The Intelligence Question
Few conversations in healthcare feel more contested right now than the one about artificial intelligence. SONHP has chosen to engage it deliberately and early. In partnership with Drive Health, the school piloted the Avery agentic AI caregiver platform in simulated learning environments, introducing pre-licensure students to a tool designed to support clinical communication, documentation, patient education, and low-acuity care tasks.
The framing of this initiative matters. The school is not suggesting that AI can replace nursing judgment. Values, intuition, clinical reasoning, and therapeutic presence are irreducibly human. But nurses who enter practice without fluency in AI-enabled workflows will be underprepared for the environments they will actually work in. SONHP is now integrating AI literacy systematically across both nursing and public health curricula, building graduates who can engage these tools ethically, critically, and effectively.

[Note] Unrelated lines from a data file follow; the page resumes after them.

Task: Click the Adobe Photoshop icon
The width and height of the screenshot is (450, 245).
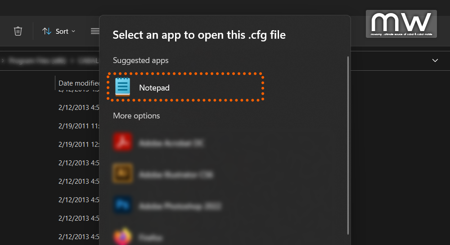Action: pos(122,205)
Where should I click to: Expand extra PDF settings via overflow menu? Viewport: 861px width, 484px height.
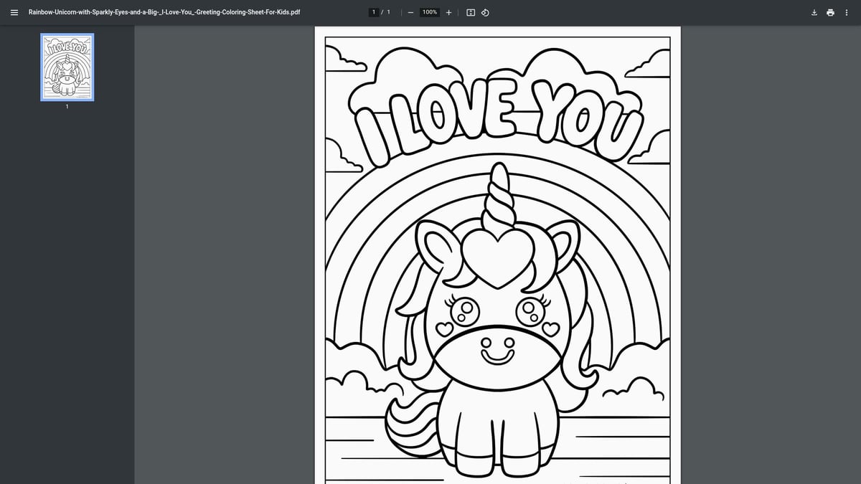pyautogui.click(x=847, y=12)
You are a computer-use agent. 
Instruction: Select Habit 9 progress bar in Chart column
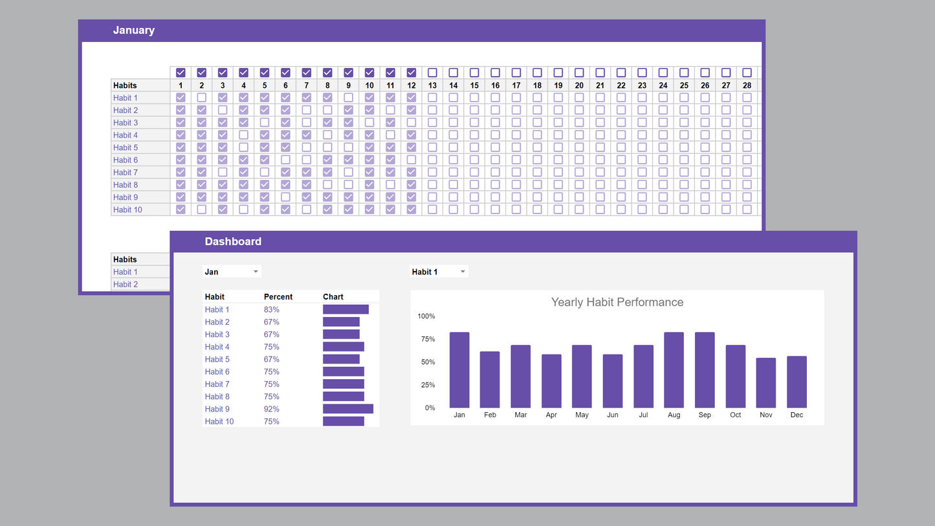point(348,409)
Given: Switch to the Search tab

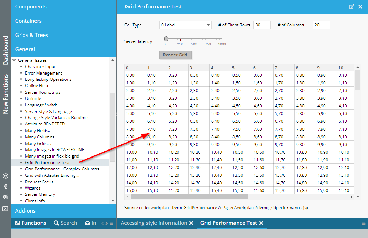Looking at the screenshot, I should click(65, 223).
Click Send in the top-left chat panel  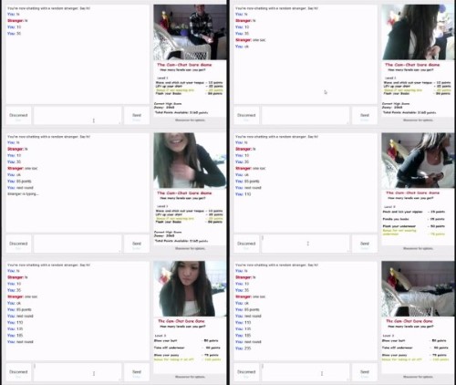coord(137,115)
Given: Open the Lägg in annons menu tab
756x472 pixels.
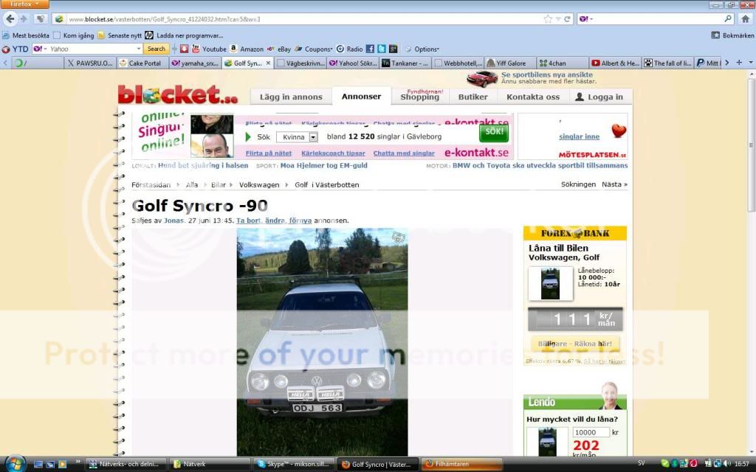Looking at the screenshot, I should click(x=291, y=97).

Nurses at the Policy Table
One of the most consequential, and least-discussed, gaps in nursing education is policy literacy. Nurses hold a position of unmatched proximity to patients. They witness, every shift, the real consequences of insurance denials, food insecurity, housing instability, and inadequate access to preventive care. Yet they are rarely equipped to translate that frontline knowledge into policy action. SONHP considers that gap unacceptable.
Since 2023, Dean Fry-Bowers has brought undergraduate, graduate, and doctoral nursing students to the annual American Association of Colleges of Nursing (AACN) Student Policy Summit in Washington, D.C., held alongside the AACN Dean’s Meeting, where participants engage directly with federal policymakers and develop skills in translating scientific evidence and patient experience into legislative advocacy.

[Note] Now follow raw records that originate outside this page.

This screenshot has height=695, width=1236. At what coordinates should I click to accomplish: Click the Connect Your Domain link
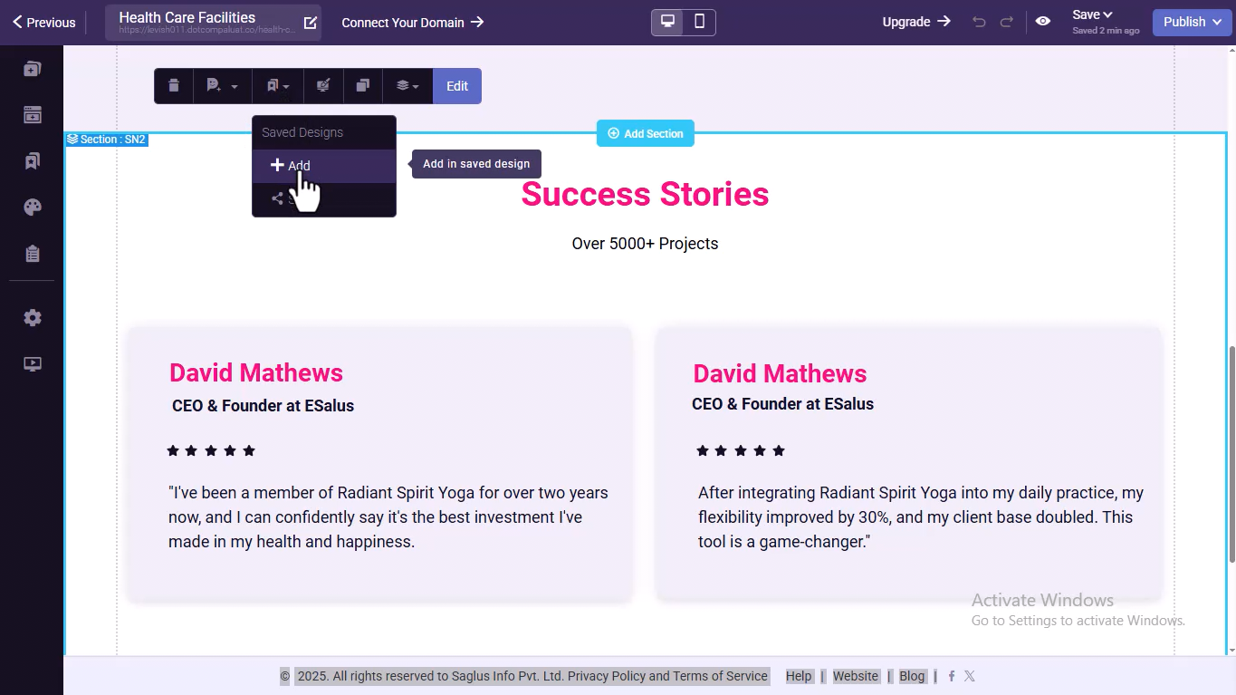pos(412,22)
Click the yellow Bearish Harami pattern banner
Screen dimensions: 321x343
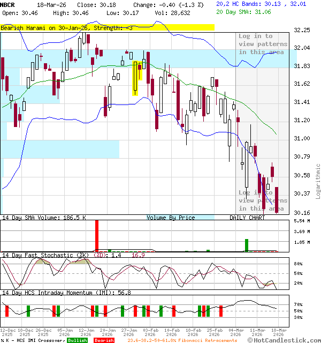click(107, 27)
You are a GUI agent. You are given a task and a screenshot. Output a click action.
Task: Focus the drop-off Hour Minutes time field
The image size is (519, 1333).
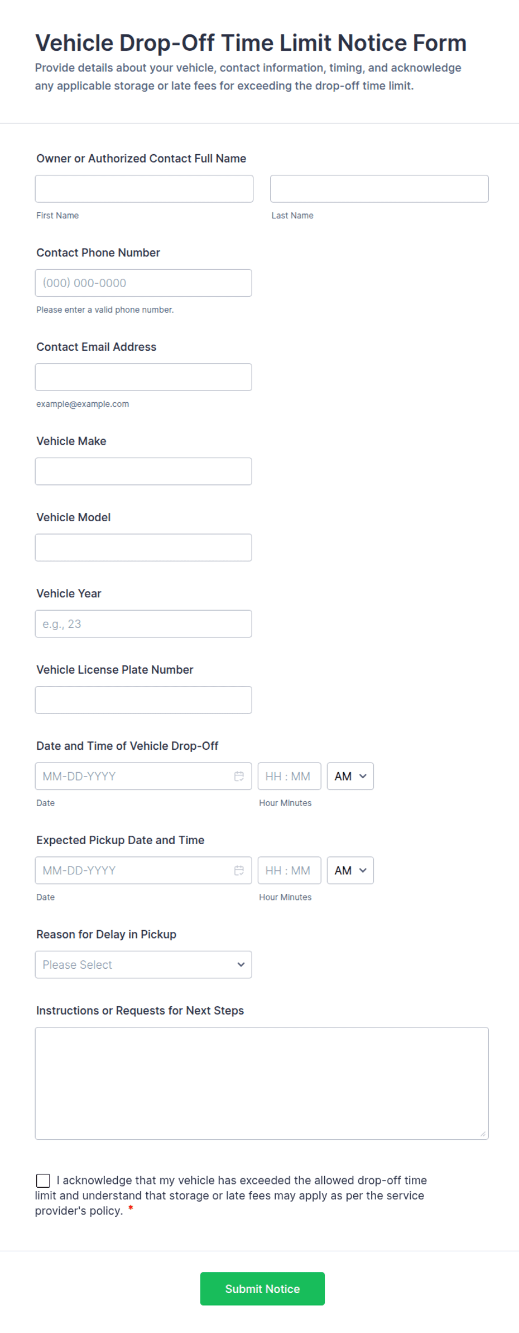tap(289, 776)
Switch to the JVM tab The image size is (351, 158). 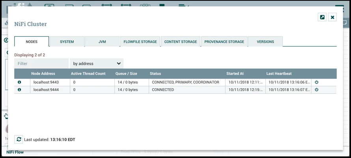coord(102,42)
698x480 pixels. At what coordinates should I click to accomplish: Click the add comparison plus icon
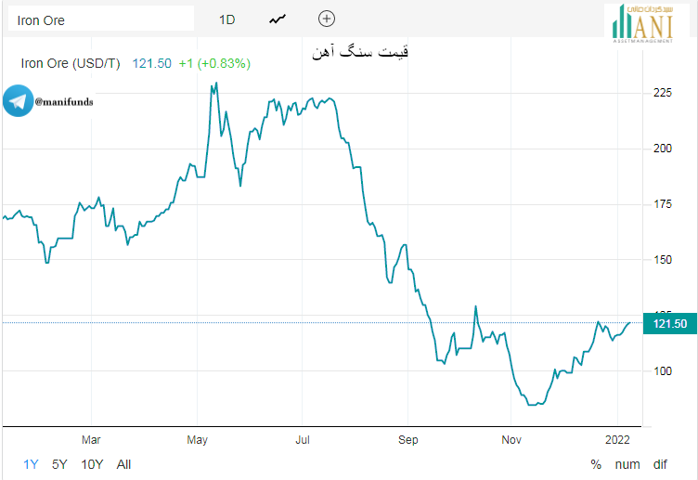326,19
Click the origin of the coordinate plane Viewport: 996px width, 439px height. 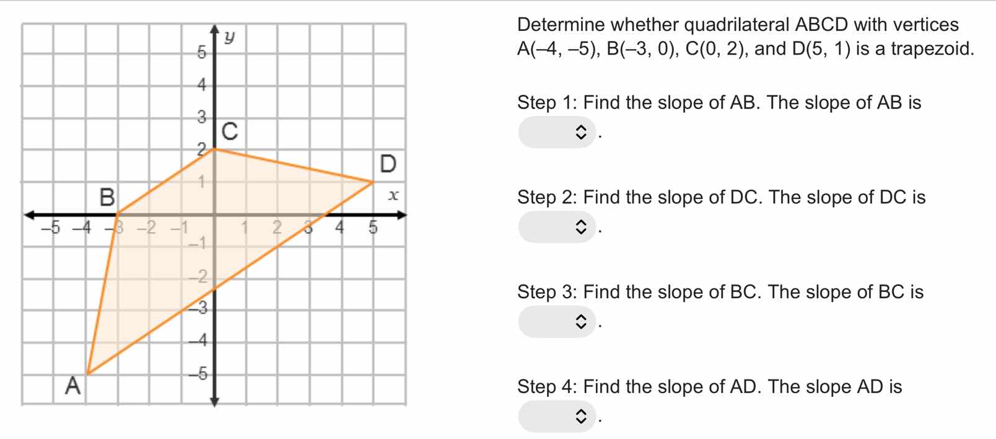point(215,214)
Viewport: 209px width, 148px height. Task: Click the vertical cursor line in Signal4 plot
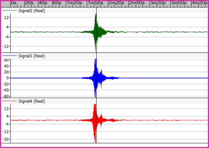[96, 131]
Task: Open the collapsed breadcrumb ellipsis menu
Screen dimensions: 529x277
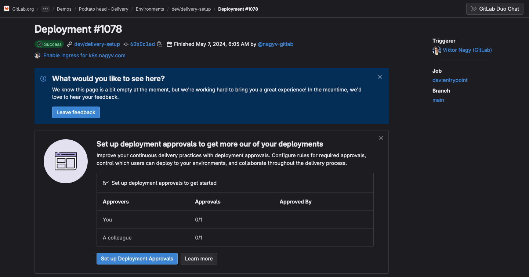Action: (45, 8)
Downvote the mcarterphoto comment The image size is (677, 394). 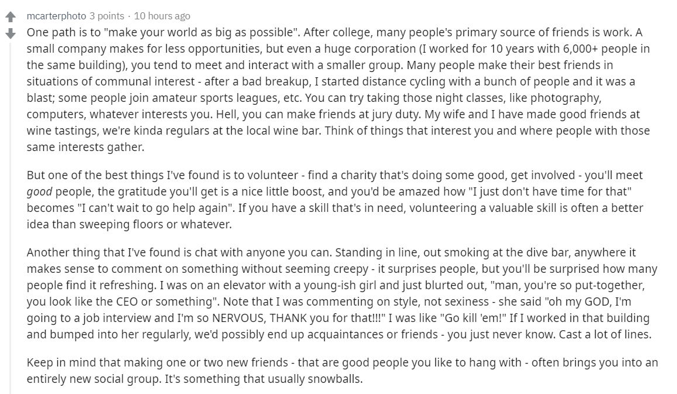click(11, 33)
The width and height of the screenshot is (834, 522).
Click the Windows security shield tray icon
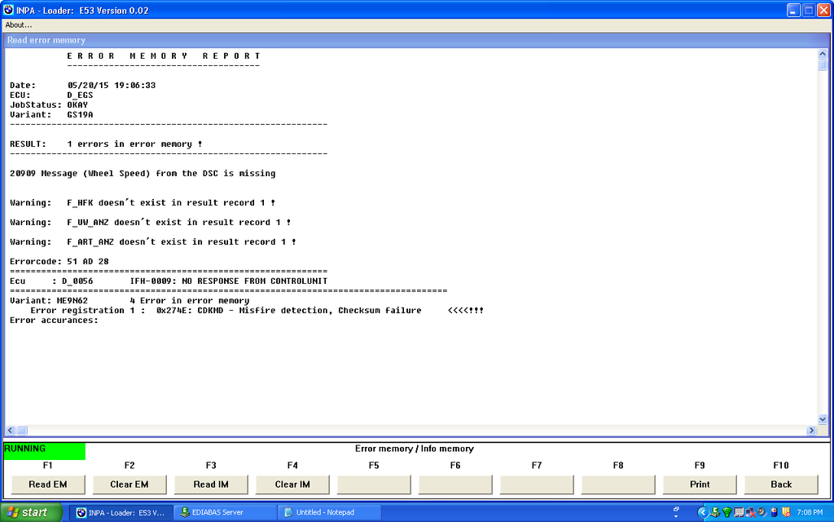point(786,512)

Leveraging the Student Policy Summit, USF has developed a “policy scholars” program for attendees that is scaffolded with pre- and post-summit mentorship, creating a sustained arc of leadership development rather than a single isolated event. The goal is to produce nursing advocacy ambassadors: science-informed, policy-literate, and ready to represent the profession where health policy is actually shaped.
Recognition and Reach
The school’s momentum has drawn national attention. Dean Fry-Bowers was selected for the inaugural cohort of the Bedford Falls Foundation Academic Nursing Innovation Fellows (ANI Fellows), a highly selective two-year program that brings together deans, curriculum architects, and clinical partnership leaders from across a deliberate cross-section of American nursing education. The program is designed not for incremental improvement but for systems-level transformation: reducing early-career attrition, building practice-ready graduates, and strengthening the nursing workforce that communities depend on.

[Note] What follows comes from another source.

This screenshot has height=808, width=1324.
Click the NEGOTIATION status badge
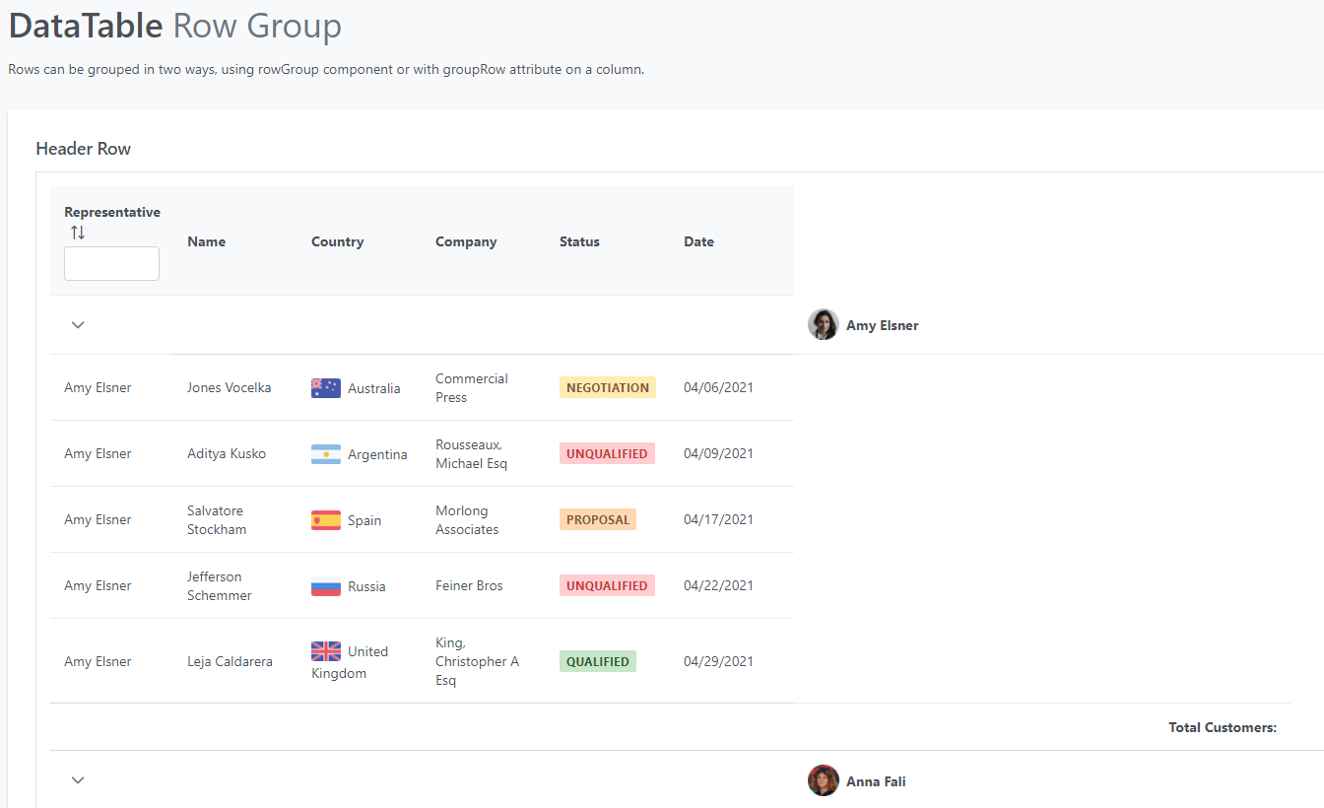click(607, 387)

The school’s alumni already embody that ambition. Jian Zhang, DNP ’12, recently retired CEO of San Francisco Chinese Hospital, developed a bilingual community outreach program during COVID-19 that helped Chinatown achieve one of the nation’s lowest infection and death rates, a model later adopted by the San Francisco Department of Public Health. Jim D’Alfonso, DNP ’17, Executive Director of Professional Excellence at Kaiser Permanente Northern California, cites USF’s Ignatian values and Caring Science framework as foundational to his life of service. Joyce Nortey, MPH, MSBH ’18, Senior Director of Clinical Research and Digital Health Initiatives at Evidation Health, traces her professional commitment to equity-centered innovation back to her years at USF.
The Invitation
The future of healthcare, SONHP argues, belongs to professionals willing to hold complexity without retreating from it: those who understand that clinical excellence and social justice are not competing values but expressions of the same calling.
USF SONHP is preparing those professionals.
For more than seventy years, USF SONHP has occupied a distinctive place in American nursing education. It is not tiptoeing into that future. It is marching boldly, carrying that history as fuel and led by a mission that has never been more necessary.